LISTED ENTRIES:
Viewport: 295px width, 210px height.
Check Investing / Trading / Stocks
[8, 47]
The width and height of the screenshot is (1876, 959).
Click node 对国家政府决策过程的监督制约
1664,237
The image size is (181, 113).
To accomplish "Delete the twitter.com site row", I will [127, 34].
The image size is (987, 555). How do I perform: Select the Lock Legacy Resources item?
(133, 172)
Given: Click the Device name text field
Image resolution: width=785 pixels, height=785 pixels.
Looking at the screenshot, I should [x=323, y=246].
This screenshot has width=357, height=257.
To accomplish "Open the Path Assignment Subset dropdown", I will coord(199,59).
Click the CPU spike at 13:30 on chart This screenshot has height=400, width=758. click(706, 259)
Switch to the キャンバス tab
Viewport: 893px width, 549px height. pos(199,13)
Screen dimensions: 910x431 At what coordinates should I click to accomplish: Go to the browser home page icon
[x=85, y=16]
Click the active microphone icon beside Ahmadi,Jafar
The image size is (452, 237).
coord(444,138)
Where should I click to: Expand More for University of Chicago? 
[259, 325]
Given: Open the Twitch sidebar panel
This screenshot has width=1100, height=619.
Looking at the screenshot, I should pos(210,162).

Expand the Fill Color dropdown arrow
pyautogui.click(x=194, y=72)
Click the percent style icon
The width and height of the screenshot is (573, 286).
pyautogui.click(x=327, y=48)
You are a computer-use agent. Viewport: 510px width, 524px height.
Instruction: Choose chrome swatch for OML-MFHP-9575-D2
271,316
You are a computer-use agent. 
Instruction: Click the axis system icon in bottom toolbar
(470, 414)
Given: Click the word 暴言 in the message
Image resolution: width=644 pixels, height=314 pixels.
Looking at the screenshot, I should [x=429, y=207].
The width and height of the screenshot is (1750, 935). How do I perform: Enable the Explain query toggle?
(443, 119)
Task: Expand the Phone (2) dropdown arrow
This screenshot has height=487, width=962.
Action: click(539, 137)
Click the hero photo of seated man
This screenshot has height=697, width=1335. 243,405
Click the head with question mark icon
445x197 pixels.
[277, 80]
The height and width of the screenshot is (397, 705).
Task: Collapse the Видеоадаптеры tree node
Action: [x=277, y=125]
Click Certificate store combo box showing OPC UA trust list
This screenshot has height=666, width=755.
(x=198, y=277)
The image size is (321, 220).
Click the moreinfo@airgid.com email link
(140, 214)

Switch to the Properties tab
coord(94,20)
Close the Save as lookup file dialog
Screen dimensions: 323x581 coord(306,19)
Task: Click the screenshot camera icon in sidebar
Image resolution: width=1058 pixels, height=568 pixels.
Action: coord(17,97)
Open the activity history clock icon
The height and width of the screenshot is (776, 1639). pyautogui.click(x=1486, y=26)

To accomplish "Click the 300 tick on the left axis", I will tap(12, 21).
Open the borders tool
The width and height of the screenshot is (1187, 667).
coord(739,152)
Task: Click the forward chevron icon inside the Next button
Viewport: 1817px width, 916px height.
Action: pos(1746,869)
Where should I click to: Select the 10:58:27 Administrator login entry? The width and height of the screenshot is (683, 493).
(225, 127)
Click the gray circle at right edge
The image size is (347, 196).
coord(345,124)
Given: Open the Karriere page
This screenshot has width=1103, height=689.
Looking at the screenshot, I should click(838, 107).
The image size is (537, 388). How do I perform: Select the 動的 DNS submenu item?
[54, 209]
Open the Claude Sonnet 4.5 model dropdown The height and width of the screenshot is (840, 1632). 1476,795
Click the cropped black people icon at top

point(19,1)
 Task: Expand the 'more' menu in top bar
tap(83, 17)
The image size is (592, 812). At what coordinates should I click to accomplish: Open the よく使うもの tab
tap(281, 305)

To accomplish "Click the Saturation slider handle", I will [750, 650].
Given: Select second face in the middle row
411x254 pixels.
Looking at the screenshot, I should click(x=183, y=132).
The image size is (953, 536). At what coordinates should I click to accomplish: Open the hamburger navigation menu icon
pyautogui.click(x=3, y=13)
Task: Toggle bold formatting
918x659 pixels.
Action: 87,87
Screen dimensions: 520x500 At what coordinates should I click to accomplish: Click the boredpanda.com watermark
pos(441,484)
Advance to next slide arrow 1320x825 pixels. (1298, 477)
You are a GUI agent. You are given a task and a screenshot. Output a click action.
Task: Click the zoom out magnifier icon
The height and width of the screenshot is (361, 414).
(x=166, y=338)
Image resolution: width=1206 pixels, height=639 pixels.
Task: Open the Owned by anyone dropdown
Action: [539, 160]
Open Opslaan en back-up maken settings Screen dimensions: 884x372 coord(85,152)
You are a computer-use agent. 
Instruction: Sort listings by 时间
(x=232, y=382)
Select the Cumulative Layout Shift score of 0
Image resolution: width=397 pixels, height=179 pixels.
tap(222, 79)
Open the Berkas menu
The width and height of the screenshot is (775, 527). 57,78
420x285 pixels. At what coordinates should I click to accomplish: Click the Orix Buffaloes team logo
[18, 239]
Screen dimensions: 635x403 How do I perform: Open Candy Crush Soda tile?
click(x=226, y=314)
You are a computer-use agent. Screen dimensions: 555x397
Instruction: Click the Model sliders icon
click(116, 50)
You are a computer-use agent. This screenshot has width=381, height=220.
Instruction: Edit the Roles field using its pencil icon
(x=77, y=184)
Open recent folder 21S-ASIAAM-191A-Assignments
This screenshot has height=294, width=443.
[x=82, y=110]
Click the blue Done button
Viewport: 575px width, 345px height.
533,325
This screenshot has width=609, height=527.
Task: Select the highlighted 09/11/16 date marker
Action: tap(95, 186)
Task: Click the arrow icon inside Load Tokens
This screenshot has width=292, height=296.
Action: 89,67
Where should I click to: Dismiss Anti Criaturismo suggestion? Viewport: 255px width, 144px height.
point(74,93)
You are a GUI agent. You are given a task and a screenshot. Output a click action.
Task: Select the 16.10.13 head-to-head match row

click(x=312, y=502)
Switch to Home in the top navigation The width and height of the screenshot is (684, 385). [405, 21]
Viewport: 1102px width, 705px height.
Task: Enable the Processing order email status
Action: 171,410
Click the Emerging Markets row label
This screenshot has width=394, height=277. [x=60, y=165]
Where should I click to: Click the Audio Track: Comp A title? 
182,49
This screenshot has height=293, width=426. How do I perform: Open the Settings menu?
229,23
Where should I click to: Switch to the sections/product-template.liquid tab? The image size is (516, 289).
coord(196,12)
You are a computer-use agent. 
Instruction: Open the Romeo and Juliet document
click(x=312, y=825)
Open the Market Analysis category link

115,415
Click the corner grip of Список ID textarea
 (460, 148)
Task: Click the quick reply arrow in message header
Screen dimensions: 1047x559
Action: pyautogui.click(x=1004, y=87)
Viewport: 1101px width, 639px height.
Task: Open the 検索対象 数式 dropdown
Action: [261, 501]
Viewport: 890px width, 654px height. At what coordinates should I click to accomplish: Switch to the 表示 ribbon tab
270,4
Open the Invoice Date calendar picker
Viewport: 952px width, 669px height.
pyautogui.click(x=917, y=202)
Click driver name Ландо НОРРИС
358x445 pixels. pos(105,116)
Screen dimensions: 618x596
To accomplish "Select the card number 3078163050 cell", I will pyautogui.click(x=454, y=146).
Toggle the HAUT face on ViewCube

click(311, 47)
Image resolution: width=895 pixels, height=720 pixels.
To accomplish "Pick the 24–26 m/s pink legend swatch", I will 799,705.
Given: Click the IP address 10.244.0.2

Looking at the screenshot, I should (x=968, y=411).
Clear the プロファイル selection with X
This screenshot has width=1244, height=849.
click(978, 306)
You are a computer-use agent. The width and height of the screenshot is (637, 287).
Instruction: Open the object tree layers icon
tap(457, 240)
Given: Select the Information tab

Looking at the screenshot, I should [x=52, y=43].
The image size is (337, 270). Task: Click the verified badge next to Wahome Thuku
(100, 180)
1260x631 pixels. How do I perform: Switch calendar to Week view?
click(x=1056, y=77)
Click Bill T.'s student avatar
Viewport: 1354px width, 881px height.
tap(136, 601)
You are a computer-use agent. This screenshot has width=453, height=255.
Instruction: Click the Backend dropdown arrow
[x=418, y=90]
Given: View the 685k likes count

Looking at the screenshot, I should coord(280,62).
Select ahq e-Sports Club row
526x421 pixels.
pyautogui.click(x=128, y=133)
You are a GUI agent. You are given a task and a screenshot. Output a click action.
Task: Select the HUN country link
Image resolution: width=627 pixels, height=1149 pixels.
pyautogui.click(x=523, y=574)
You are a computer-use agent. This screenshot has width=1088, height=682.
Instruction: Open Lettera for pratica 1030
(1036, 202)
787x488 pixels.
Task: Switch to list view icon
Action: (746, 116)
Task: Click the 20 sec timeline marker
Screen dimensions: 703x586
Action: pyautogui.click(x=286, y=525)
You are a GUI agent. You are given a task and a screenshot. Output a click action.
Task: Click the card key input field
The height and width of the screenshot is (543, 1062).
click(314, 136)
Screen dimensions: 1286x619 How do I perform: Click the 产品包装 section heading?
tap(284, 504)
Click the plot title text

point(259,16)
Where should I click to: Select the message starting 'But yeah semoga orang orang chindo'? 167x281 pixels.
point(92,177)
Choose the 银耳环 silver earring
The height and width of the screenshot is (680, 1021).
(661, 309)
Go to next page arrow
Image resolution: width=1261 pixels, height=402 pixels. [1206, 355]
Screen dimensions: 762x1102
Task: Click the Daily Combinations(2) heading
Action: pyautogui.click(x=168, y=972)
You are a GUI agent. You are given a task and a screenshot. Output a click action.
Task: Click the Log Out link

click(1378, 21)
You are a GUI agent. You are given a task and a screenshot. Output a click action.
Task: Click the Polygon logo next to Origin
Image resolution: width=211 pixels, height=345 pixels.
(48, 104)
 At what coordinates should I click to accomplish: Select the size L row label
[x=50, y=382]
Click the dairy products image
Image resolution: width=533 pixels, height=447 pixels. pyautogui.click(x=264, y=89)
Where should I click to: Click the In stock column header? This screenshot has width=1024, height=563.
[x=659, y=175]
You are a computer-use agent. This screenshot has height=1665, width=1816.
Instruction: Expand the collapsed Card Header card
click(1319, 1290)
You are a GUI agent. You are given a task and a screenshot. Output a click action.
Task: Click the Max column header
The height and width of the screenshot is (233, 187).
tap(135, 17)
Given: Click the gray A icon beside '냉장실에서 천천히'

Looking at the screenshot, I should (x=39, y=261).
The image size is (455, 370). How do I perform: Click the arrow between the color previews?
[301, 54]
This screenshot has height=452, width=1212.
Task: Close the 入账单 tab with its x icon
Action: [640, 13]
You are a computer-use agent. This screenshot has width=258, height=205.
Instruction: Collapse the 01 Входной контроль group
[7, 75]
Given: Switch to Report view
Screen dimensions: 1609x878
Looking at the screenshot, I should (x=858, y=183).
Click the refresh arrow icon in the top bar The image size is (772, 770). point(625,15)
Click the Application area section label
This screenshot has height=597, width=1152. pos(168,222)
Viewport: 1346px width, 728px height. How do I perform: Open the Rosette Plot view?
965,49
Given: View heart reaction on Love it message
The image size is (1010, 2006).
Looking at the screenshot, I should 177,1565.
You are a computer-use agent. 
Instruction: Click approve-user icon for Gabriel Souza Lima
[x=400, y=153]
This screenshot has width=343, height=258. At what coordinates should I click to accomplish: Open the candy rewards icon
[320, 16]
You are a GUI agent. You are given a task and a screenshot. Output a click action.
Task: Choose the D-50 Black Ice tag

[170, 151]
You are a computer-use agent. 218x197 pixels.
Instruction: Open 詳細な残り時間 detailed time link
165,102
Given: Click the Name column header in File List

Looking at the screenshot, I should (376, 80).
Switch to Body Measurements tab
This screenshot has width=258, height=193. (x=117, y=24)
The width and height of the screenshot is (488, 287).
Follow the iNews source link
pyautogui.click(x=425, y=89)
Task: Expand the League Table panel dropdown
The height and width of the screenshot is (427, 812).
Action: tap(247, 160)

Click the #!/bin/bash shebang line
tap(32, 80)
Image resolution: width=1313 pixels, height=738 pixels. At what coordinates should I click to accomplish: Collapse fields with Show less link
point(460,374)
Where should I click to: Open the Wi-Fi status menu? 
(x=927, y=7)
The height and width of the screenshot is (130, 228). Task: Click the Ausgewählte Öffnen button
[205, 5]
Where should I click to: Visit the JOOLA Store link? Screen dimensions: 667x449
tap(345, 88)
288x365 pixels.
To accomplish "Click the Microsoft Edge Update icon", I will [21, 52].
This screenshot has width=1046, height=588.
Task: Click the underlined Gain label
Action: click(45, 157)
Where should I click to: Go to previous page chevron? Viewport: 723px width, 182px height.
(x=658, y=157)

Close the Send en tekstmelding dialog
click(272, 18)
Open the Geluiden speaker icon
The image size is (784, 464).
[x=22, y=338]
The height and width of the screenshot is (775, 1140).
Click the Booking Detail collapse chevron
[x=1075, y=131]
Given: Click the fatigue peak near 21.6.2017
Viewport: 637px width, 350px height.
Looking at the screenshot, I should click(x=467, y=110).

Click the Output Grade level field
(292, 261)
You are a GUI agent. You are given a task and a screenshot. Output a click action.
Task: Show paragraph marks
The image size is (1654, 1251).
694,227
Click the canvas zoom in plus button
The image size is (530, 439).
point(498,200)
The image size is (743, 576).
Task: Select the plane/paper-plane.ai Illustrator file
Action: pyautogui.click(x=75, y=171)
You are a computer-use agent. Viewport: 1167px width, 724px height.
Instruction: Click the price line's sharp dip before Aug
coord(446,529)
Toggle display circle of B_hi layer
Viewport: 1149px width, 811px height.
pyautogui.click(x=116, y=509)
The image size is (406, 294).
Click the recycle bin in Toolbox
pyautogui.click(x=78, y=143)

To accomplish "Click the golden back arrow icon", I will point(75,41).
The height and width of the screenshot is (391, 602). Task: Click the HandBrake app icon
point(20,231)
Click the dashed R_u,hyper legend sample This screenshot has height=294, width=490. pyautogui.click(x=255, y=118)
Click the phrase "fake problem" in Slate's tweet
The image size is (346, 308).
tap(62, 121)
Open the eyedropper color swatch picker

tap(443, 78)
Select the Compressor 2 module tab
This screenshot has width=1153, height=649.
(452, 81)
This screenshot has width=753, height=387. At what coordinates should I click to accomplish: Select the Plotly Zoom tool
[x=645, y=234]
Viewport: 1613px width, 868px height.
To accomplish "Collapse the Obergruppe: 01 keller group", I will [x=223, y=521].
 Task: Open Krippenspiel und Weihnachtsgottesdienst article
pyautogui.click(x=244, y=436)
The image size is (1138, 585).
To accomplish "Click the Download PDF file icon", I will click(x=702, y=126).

EXERCISE DESCRIPTION:
Beginning with the first of the rows above and going on through the line that contains "will [127, 34].", write out those lines again, requests included, and reproduce nothing else. Multiply every coordinate in the answers by 2.5, rounding to whole numbers with halves rounded up.

OUTPUT FOR THIS TASK:
Viewport: 295px width, 210px height.
Check Investing / Trading / Stocks
[20, 118]
The width and height of the screenshot is (1876, 959).
Click node 对国家政府决策过程的监督制约
4160,593
The image size is (181, 113).
To accomplish "Delete the twitter.com site row", I will [318, 85].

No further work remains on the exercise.